Folha de S. Paulo
Desafios a serem enfrentados é o que não falta
Ao difamar
o processo eleitoral brasileiro para uma audiência composta de embaixadores
estrangeiros, num claro ato de deslealdade institucional, Bolsonaro desencadeou
a formação de um inesperado e amplo arco de forças na defesa do Estado
democrático de Direito.
Desta vez não foram apenas os setores
tradicionalmente sensíveis e vigilantes aos sucessivos ataques aos direitos
fundamentais e à democracia,
como a imprensa, as organizações da sociedade civil, juristas, artistas e
intelectuais que se levantaram.
A gravidade das investidas contra as urnas eletrônicas, o Supremo Tribunal Federal e o Tribunal Superior Eleitoral despertou também entidades como a Fiesp, a Febraban, a Fecomercio, e mesmo entidades do Agro, como a Abiove, para a necessidade de assumirem uma postura mais clara sobre a defesa da democracia.
A presente conjuntura também abriu a
oportunidade para um diálogo entre essas entidades empresariais, as centrais
sindicais —que representam mais de 60 milhões de trabalhadores— como a CUT e a
CGT, além das principais organizações da sociedade civil, na construção de um
cinturão cívico voltado à proteção das instituições democráticas.
No plano internacional, o compromisso
democrático assumido pelos ministros da Defesa do hemisfério soma-se à
contundente manifestação de confiança no processo eleitoral, expressa pelo
Departamento de Estado norte-americano, reduzindo o espaço de manobra de grupos
radicais —e desleais à Constituição— no seio das classes armadas.
A estabilidade de um regime democrático,
como se sabe, depende de múltiplos fatores, como a qualidade das instituições,
o desenvolvimento econômico e o bem-estar da população. Também importam a
conjuntura regional e a internacional. Há, no entanto, um elemento
indispensável à sobrevivência das democracias, que é adesão dos principais
atores políticos e institucionais, bem como dos setores mais relevantes da
sociedade e da economia, às regras do jogo democrático, especialmente às regras
que regulam o processo de alternância no poder.

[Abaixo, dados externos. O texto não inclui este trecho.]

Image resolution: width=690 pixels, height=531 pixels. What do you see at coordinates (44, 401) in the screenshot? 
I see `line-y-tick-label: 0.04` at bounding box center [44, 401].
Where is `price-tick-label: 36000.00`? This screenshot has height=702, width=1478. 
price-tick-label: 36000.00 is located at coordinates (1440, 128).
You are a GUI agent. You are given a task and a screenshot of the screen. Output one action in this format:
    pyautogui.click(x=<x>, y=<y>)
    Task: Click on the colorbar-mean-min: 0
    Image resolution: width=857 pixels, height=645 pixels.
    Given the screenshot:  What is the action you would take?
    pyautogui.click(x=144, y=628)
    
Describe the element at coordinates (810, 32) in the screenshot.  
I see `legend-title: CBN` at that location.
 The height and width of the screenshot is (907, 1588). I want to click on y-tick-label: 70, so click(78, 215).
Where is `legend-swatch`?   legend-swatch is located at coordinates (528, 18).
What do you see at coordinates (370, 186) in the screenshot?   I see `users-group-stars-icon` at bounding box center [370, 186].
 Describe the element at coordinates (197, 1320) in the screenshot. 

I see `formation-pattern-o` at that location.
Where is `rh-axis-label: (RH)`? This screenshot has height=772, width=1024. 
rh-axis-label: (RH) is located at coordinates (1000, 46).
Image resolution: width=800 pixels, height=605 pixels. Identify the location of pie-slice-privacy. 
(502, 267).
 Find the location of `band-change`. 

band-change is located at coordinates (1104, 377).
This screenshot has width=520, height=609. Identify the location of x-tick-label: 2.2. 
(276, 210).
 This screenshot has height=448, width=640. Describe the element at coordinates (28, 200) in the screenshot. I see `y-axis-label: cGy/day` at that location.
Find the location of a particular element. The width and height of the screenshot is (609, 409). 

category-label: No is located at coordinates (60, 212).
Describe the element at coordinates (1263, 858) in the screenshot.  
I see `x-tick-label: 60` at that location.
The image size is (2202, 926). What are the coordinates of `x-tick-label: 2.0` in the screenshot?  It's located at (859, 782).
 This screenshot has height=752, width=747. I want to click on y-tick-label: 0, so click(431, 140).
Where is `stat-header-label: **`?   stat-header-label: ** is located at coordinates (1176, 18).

A impressionante movimentação em torno da
nova "Carta
às Brasileiras e Brasileiros", já assinada por mais de 500 mil
pessoas, assim como do "Manifesto
em Defesa da Democracia e da Justiça", endossado pelas mais
representativas entidades empresariais, sindicais e da sociedade civil
brasileiras, aponta para uma auspiciosa recomposição do tecido democrático
brasileiro, fortemente esgarçado pelo processo de polarização em que imergimos
a partir de 2013, e que se aprofundou com a ascensão ao centro do poder de um
ator hostil à democracia.
Ao reiterar o "compromisso inarredável
com a soberania do povo brasileiro, expressa pelo voto e exercida em
conformidade com a Constituição",
as entidades que assinam o "Manifesto em Defesa da Democracia e da
Justiça" deixam claro que o respeito ao Estado de Direito e o
desenvolvimento são requisitos essenciais ao enfrentamento dos principais
desafios colocados frente à sociedade brasileira. A construção de uma sociedade
mais próspera e justa passa necessariamente pelo respeito incondicional aos
"princípios republicanos expressos pela Constituição". Não há
atalhos.
Se o primeiro objetivo na criação dessas
frentes amplas, plurais e diversas é defender o Estado democrático de Direito
da sanha autoritária de aventureiros e golpistas, talvez elas também possam
representar um embrião na retomada do diálogo democrático e construtivo no
Brasil. Desafios a serem enfrentados é o que não falta.
*Professor da FGV Direito SP, mestre em direito pela Universidade Columbia (EUA) e doutor em ciência política pela USP.
2 comentários:
Existe uma Comissão de Ética Pública... O que esta Comissão faz enquanto Bolsonaro difama o processo eleitoral brasileiro, ataca membros do STF e do TSE, ataca jornalistas e mulheres de governantes estrangeiros? Bolsonaro não está acima das leis, é apenas um péssimo funcionário público que não se submete às normas que regem as atividades de TODOS os demais servidores públicos do país. Com a conivência e a proteção do PGR e do presidente da Câmara!
Saudade do tempo que o debate ficava entre ser mortadela ou coxinha.